Would you set down every line of the data below exactly as it reads?

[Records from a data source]
# # # # # # #

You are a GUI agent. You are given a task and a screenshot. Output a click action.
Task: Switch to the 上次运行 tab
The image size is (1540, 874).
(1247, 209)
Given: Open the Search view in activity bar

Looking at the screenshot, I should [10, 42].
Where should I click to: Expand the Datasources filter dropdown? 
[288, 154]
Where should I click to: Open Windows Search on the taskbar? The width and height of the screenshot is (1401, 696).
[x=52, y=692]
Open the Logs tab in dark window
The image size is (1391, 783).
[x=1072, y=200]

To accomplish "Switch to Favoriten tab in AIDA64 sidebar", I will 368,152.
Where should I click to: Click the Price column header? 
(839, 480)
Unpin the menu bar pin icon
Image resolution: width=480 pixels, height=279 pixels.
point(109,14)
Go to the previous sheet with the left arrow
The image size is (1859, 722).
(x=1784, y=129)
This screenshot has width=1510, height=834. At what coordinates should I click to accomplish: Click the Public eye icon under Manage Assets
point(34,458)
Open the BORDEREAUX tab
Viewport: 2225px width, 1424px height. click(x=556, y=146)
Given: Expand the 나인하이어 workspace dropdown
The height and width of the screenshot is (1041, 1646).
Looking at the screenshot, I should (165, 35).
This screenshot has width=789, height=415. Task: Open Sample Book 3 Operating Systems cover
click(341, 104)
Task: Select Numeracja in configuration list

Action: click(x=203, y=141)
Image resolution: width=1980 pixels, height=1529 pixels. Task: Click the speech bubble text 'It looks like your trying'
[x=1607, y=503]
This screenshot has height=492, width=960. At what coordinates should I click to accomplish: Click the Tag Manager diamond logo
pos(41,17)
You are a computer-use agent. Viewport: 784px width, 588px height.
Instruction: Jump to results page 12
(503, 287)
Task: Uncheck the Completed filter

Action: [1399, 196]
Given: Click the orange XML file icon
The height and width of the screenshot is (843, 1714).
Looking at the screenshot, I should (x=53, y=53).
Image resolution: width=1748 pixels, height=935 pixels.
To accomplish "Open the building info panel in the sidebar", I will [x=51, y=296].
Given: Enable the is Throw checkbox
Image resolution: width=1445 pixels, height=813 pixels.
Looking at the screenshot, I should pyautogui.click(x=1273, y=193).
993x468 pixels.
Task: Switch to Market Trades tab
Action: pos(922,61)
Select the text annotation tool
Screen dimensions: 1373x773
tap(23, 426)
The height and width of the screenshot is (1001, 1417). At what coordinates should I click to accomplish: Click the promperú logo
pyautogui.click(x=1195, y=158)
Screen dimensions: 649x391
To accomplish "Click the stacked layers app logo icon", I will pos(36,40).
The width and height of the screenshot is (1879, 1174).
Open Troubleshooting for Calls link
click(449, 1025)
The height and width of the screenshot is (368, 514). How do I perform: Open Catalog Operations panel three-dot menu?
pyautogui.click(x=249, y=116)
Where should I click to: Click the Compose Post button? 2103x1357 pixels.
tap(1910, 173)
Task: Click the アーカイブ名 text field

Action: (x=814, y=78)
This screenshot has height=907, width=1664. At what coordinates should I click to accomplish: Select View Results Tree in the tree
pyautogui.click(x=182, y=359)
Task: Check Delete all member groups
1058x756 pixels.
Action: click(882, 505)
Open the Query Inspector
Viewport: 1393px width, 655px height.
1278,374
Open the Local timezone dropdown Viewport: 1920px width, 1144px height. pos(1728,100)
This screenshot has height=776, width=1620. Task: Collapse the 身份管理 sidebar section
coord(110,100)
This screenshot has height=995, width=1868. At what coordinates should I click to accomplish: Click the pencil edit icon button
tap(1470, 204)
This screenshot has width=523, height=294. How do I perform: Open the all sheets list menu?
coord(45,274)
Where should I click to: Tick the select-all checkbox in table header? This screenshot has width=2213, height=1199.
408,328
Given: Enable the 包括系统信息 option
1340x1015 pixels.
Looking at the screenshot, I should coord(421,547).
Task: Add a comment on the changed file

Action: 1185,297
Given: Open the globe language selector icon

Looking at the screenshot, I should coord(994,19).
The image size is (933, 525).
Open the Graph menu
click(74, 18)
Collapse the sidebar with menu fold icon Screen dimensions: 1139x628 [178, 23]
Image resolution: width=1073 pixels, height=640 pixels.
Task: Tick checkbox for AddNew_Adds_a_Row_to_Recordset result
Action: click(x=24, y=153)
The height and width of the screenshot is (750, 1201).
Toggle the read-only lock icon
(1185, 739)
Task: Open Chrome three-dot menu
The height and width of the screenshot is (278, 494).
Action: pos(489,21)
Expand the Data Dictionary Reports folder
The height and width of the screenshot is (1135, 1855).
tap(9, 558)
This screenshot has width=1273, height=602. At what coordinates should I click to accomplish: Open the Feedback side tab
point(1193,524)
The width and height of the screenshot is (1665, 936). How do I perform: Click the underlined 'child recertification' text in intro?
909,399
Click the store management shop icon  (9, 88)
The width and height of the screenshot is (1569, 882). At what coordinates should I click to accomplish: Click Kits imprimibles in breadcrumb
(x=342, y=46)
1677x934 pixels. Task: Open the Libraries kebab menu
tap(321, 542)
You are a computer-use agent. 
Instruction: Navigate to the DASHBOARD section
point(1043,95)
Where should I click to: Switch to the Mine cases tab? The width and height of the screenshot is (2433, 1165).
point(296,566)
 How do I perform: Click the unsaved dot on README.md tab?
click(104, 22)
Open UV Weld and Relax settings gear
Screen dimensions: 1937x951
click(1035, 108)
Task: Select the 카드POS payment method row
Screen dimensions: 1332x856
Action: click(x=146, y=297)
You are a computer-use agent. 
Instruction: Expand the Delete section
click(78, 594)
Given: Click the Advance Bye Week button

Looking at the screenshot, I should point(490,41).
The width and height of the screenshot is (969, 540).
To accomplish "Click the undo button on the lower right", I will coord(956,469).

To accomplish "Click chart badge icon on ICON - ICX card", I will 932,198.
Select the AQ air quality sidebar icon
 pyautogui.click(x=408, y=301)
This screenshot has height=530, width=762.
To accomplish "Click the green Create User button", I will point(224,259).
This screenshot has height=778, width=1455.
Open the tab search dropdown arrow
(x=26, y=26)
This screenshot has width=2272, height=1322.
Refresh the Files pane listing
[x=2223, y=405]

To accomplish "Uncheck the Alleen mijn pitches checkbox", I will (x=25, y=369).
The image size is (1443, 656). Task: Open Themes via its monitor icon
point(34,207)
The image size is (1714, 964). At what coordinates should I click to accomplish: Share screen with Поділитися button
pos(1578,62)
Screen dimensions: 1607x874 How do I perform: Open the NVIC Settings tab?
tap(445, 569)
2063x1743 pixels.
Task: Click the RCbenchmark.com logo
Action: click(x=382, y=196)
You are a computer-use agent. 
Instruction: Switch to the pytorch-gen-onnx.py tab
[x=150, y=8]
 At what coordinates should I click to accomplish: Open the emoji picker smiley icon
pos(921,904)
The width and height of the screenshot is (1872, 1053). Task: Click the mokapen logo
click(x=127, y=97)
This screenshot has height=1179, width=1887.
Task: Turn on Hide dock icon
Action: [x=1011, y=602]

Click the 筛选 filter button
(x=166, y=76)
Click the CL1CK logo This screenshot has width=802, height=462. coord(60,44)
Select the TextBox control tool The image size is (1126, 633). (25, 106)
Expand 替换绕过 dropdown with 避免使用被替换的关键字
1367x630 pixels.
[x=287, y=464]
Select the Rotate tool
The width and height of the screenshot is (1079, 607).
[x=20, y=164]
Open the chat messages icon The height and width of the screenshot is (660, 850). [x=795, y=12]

# # # # # # #

(WRITTEN RESPONSE):
You are a GUI agent. You are given a task and a screenshot. Output a click action.
Task: Switch to the 上次运行 tab
The image size is (1540, 874).
(1247, 209)
Given: Open the Search view in activity bar

Looking at the screenshot, I should [10, 42].
Where should I click to: Expand the Datasources filter dropdown? 
[288, 154]
Where should I click to: Open Windows Search on the taskbar? The width and height of the screenshot is (1401, 696).
[x=52, y=692]
Open the Logs tab in dark window
The image size is (1391, 783).
[x=1072, y=200]

To accomplish "Switch to Favoriten tab in AIDA64 sidebar", I will 368,152.
Where should I click to: Click the Price column header? 
(839, 480)
Unpin the menu bar pin icon
Image resolution: width=480 pixels, height=279 pixels.
point(109,14)
Go to the previous sheet with the left arrow
The image size is (1859, 722).
(x=1784, y=129)
This screenshot has width=1510, height=834. At what coordinates should I click to accomplish: Click the Public eye icon under Manage Assets
point(34,458)
Open the BORDEREAUX tab
Viewport: 2225px width, 1424px height. click(x=556, y=146)
Given: Expand the 나인하이어 workspace dropdown
The height and width of the screenshot is (1041, 1646).
Looking at the screenshot, I should (165, 35).
This screenshot has width=789, height=415. Task: Open Sample Book 3 Operating Systems cover
click(341, 104)
Task: Select Numeracja in configuration list

Action: click(x=203, y=141)
Image resolution: width=1980 pixels, height=1529 pixels. Task: Click the speech bubble text 'It looks like your trying'
[x=1607, y=503]
This screenshot has height=492, width=960. At what coordinates should I click to accomplish: Click the Tag Manager diamond logo
pos(41,17)
You are a computer-use agent. Viewport: 784px width, 588px height.
Instruction: Jump to results page 12
(503, 287)
Task: Uncheck the Completed filter

Action: [1399, 196]
Given: Click the orange XML file icon
The height and width of the screenshot is (843, 1714).
Looking at the screenshot, I should (x=53, y=53).
Image resolution: width=1748 pixels, height=935 pixels.
To accomplish "Open the building info panel in the sidebar", I will [x=51, y=296].
Given: Enable the is Throw checkbox
Image resolution: width=1445 pixels, height=813 pixels.
Looking at the screenshot, I should pyautogui.click(x=1273, y=193).
993x468 pixels.
Task: Switch to Market Trades tab
Action: pos(922,61)
Select the text annotation tool
Screen dimensions: 1373x773
tap(23, 426)
The height and width of the screenshot is (1001, 1417). At what coordinates should I click to accomplish: Click the promperú logo
pyautogui.click(x=1195, y=158)
Screen dimensions: 649x391
To accomplish "Click the stacked layers app logo icon", I will pos(36,40).
The width and height of the screenshot is (1879, 1174).
Open Troubleshooting for Calls link
click(449, 1025)
The height and width of the screenshot is (368, 514). How do I perform: Open Catalog Operations panel three-dot menu?
pyautogui.click(x=249, y=116)
Where should I click to: Click the Compose Post button? 2103x1357 pixels.
tap(1910, 173)
Task: Click the アーカイブ名 text field

Action: (x=814, y=78)
This screenshot has height=907, width=1664. At what coordinates should I click to accomplish: Select View Results Tree in the tree
pyautogui.click(x=182, y=359)
Task: Check Delete all member groups
1058x756 pixels.
Action: click(882, 505)
Open the Query Inspector
Viewport: 1393px width, 655px height.
1278,374
Open the Local timezone dropdown Viewport: 1920px width, 1144px height. pos(1728,100)
This screenshot has height=776, width=1620. Task: Collapse the 身份管理 sidebar section
coord(110,100)
This screenshot has height=995, width=1868. At what coordinates should I click to accomplish: Click the pencil edit icon button
tap(1470, 204)
This screenshot has width=523, height=294. How do I perform: Open the all sheets list menu?
coord(45,274)
Where should I click to: Tick the select-all checkbox in table header? This screenshot has width=2213, height=1199.
408,328
Given: Enable the 包括系统信息 option
1340x1015 pixels.
Looking at the screenshot, I should coord(421,547).
Task: Add a comment on the changed file

Action: 1185,297
Given: Open the globe language selector icon

Looking at the screenshot, I should coord(994,19).
The image size is (933, 525).
Open the Graph menu
click(74, 18)
Collapse the sidebar with menu fold icon Screen dimensions: 1139x628 [178, 23]
Image resolution: width=1073 pixels, height=640 pixels.
Task: Tick checkbox for AddNew_Adds_a_Row_to_Recordset result
Action: click(x=24, y=153)
The height and width of the screenshot is (750, 1201).
Toggle the read-only lock icon
(1185, 739)
Task: Open Chrome three-dot menu
The height and width of the screenshot is (278, 494).
Action: pos(489,21)
Expand the Data Dictionary Reports folder
The height and width of the screenshot is (1135, 1855).
tap(9, 558)
This screenshot has width=1273, height=602. At what coordinates should I click to accomplish: Open the Feedback side tab
point(1193,524)
The width and height of the screenshot is (1665, 936). How do I perform: Click the underlined 'child recertification' text in intro?
909,399
Click the store management shop icon  (9, 88)
The width and height of the screenshot is (1569, 882). At what coordinates should I click to accomplish: Click Kits imprimibles in breadcrumb
(x=342, y=46)
1677x934 pixels. Task: Open the Libraries kebab menu
tap(321, 542)
You are a computer-use agent. 
Instruction: Navigate to the DASHBOARD section
point(1043,95)
Where should I click to: Switch to the Mine cases tab? The width and height of the screenshot is (2433, 1165).
point(296,566)
 How do I perform: Click the unsaved dot on README.md tab?
click(104, 22)
Open UV Weld and Relax settings gear
Screen dimensions: 1937x951
click(1035, 108)
Task: Select the 카드POS payment method row
Screen dimensions: 1332x856
Action: click(x=146, y=297)
You are a computer-use agent. 
Instruction: Expand the Delete section
click(78, 594)
Given: Click the Advance Bye Week button

Looking at the screenshot, I should point(490,41).
The width and height of the screenshot is (969, 540).
To accomplish "Click the undo button on the lower right", I will coord(956,469).

To accomplish "Click chart badge icon on ICON - ICX card", I will 932,198.
Select the AQ air quality sidebar icon
 pyautogui.click(x=408, y=301)
This screenshot has height=530, width=762.
To accomplish "Click the green Create User button", I will point(224,259).
This screenshot has height=778, width=1455.
Open the tab search dropdown arrow
(x=26, y=26)
This screenshot has width=2272, height=1322.
Refresh the Files pane listing
[x=2223, y=405]

To accomplish "Uncheck the Alleen mijn pitches checkbox", I will (x=25, y=369).
The image size is (1443, 656). Task: Open Themes via its monitor icon
point(34,207)
The image size is (1714, 964). At what coordinates should I click to accomplish: Share screen with Поділитися button
pos(1578,62)
Screen dimensions: 1607x874 How do I perform: Open the NVIC Settings tab?
tap(445, 569)
2063x1743 pixels.
Task: Click the RCbenchmark.com logo
Action: click(x=382, y=196)
You are a computer-use agent. 
Instruction: Switch to the pytorch-gen-onnx.py tab
[x=150, y=8]
 At what coordinates should I click to accomplish: Open the emoji picker smiley icon
pos(921,904)
The width and height of the screenshot is (1872, 1053). Task: Click the mokapen logo
click(x=127, y=97)
This screenshot has height=1179, width=1887.
Task: Turn on Hide dock icon
Action: [x=1011, y=602]

Click the 筛选 filter button
(x=166, y=76)
Click the CL1CK logo This screenshot has width=802, height=462. coord(60,44)
Select the TextBox control tool The image size is (1126, 633). (25, 106)
Expand 替换绕过 dropdown with 避免使用被替换的关键字
1367x630 pixels.
[x=287, y=464]
Select the Rotate tool
The width and height of the screenshot is (1079, 607).
[x=20, y=164]
Open the chat messages icon The height and width of the screenshot is (660, 850). [x=795, y=12]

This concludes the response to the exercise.